Le groupe État islamique

Après avoir fait d'importants gains en Syrie face aux troupes d'Assad, les djihadistes de l'EI ont pris l'Irak d'assaut s'emparant d'importants pans du pays, dont la deuxième ville, Mossoul. Une offensive visant à créer un État islamique en pays sunnite, à cheval sur l'Irak et la Syrie. »

Agence France-Presse
ISTANBUL

L'artillerie turque a ouvert le feu sur des positions du groupe djihadiste État islamique (EI) en Syrie, qui ne sont pas partie prenante à la trêve en cours entre le régime et les groupes rebelles, a rapporté lundi l'agence de presse privée Dogan.

Entre 50 et 60 obus ont frappé des positions de l'EI dans le nord d'Alep, en coordination avec la coalition internationale dirigée par les États-Unis, selon cette agence.

C'est la première fois que la Turquie bombarde l'EI depuis le mois de janvier, où l'artillerie avait pilonné ses positions en Syrie et en Irak après un attentat suicide qui avait tué 12 touristes allemands dans le quartier historique de Sultanahmet à Istanbul.

Cette attaque, non revendiquée, a été attribuée par la Turquie au groupe djihadiste.

Avant l'entrée en vigueur du cessez-le-feu, l'artillerie turque a aussi régulièrement bombardé ces dix derniers jours les positions des milices kurdes syriennes près de la frontière turque, en riposte, selon Ankara, à des tirs.

La Turquie avait demandé en vain que le PYD (Parti de l'union démocratique, principale formation kurde en Syrie) et son bras armé les YPG (Unités de protection du peuple) soient exclus du cessez-le-feu.

Ankara est en profond désaccord avec son allié américain au sujet de cette milice que Washington soutient militairement car elle se trouve en première ligne du combat contre les djihadistes de l'EI.

Ankara considère les YPG et le PYD comme des groupes « terroristes » car très proches du Parti des travailleurs du Kurdistan (PKK), qui mène la rébellion sur son sol depuis 1984.

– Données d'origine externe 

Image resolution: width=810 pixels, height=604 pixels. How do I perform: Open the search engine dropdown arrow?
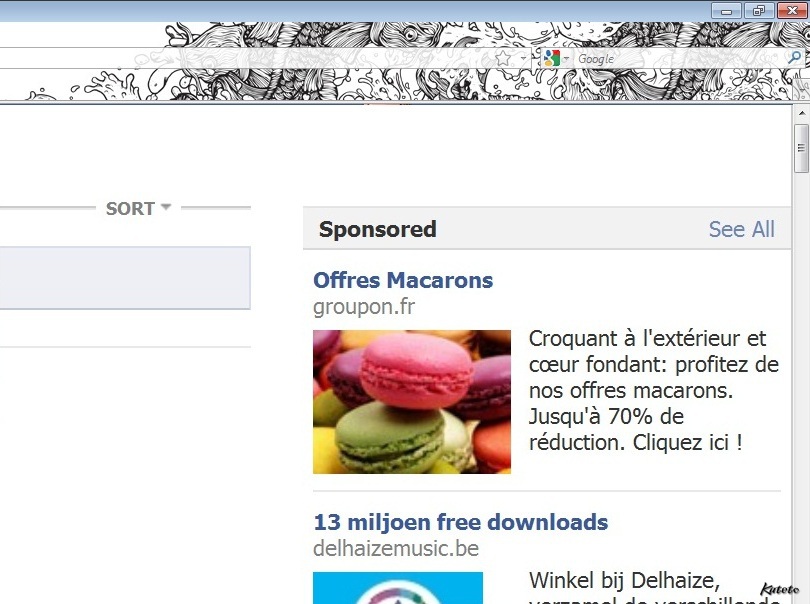click(566, 59)
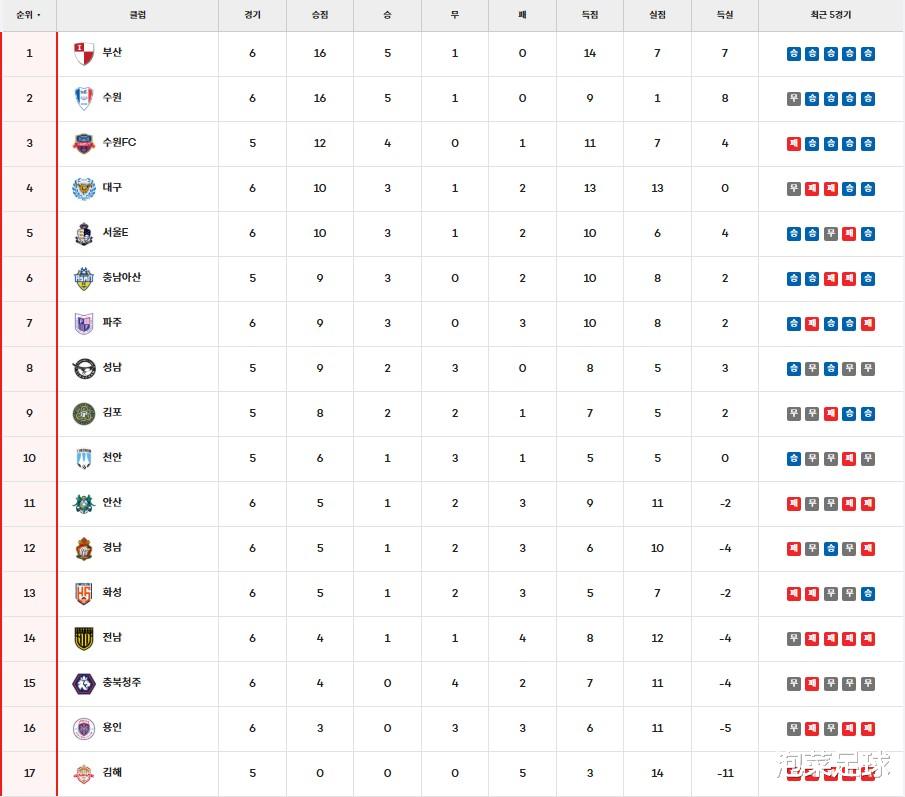This screenshot has width=905, height=797.
Task: Click the blue 승 badge in 화성 row
Action: pos(867,593)
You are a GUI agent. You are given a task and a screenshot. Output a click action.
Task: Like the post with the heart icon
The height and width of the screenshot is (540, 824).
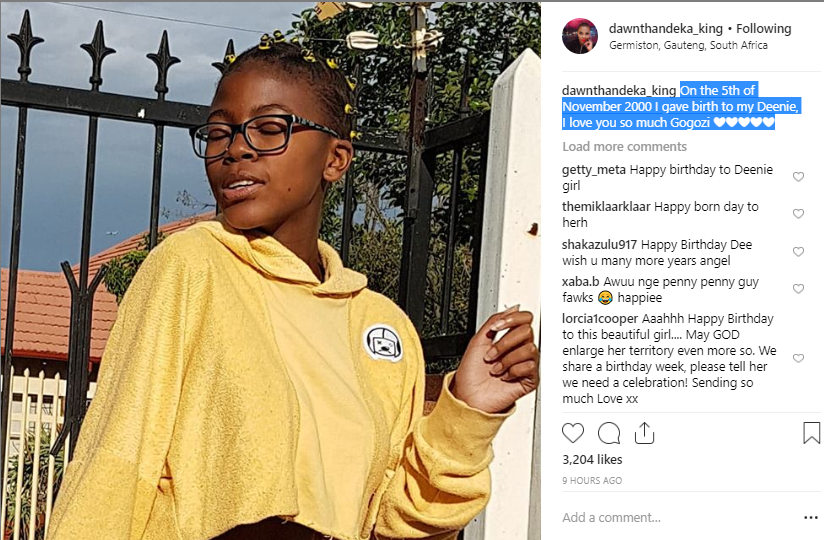573,433
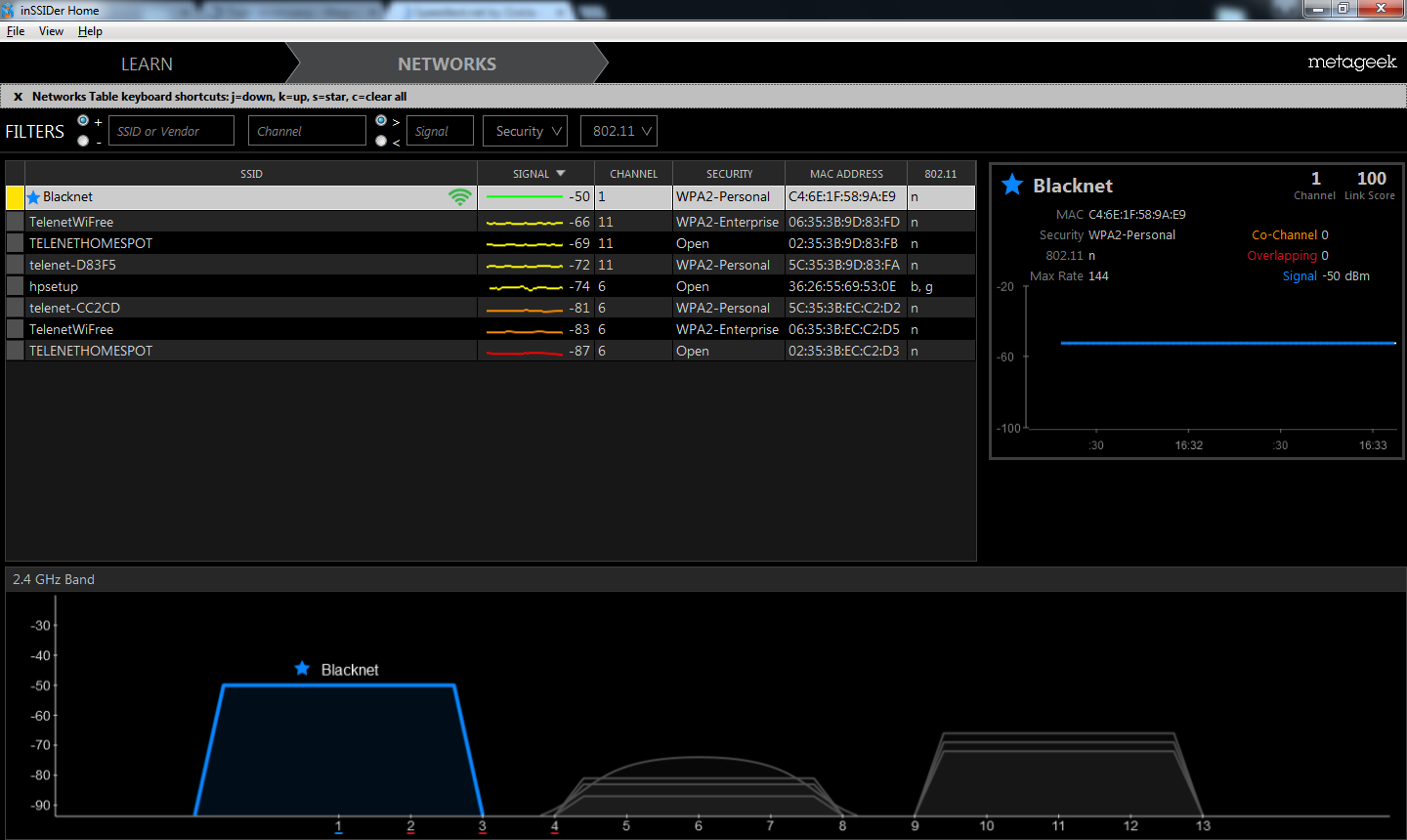Click the star beside Blacknet in details panel

1012,185
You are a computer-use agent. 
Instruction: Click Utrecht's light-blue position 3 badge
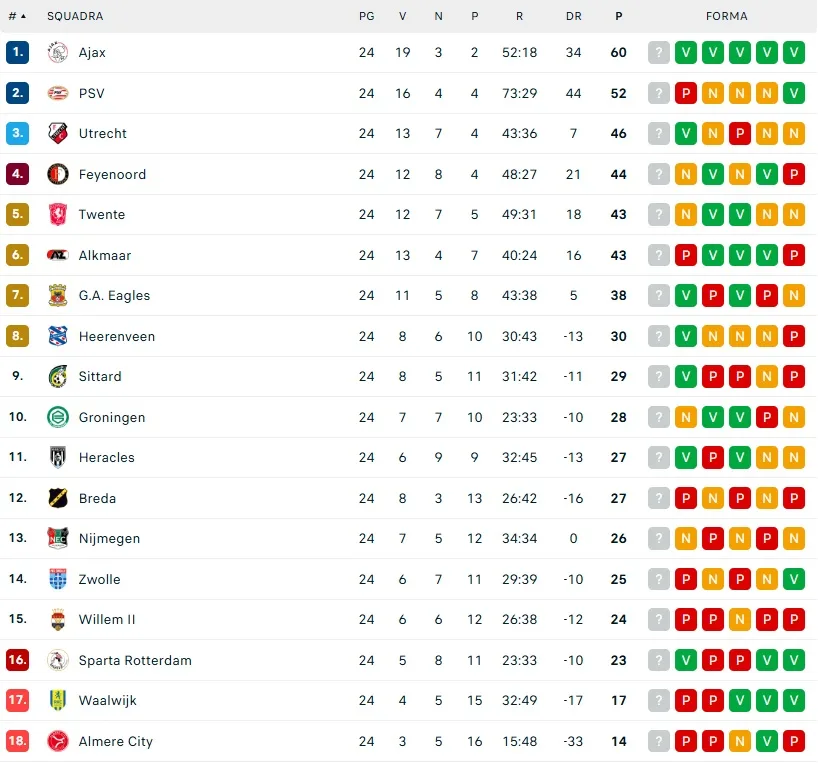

Les Nations unies ont estimé lundi qu'en dépit de quelques incidents isolés, la trêve négociée par Moscou et Washington en Syrie, entrée en vigueur samedi, était « globalement » respectée.

L'accord de trêve concerne seulement les zones de combat entre les forces du régime, appuyées par l'aviation de l'allié russe, et les rebelles syriens et exclut l'EI et le Front Al-Nosra (la branche syrienne d'Al-Qaïda), qui contrôlent plus de 50 % du territoire syrien.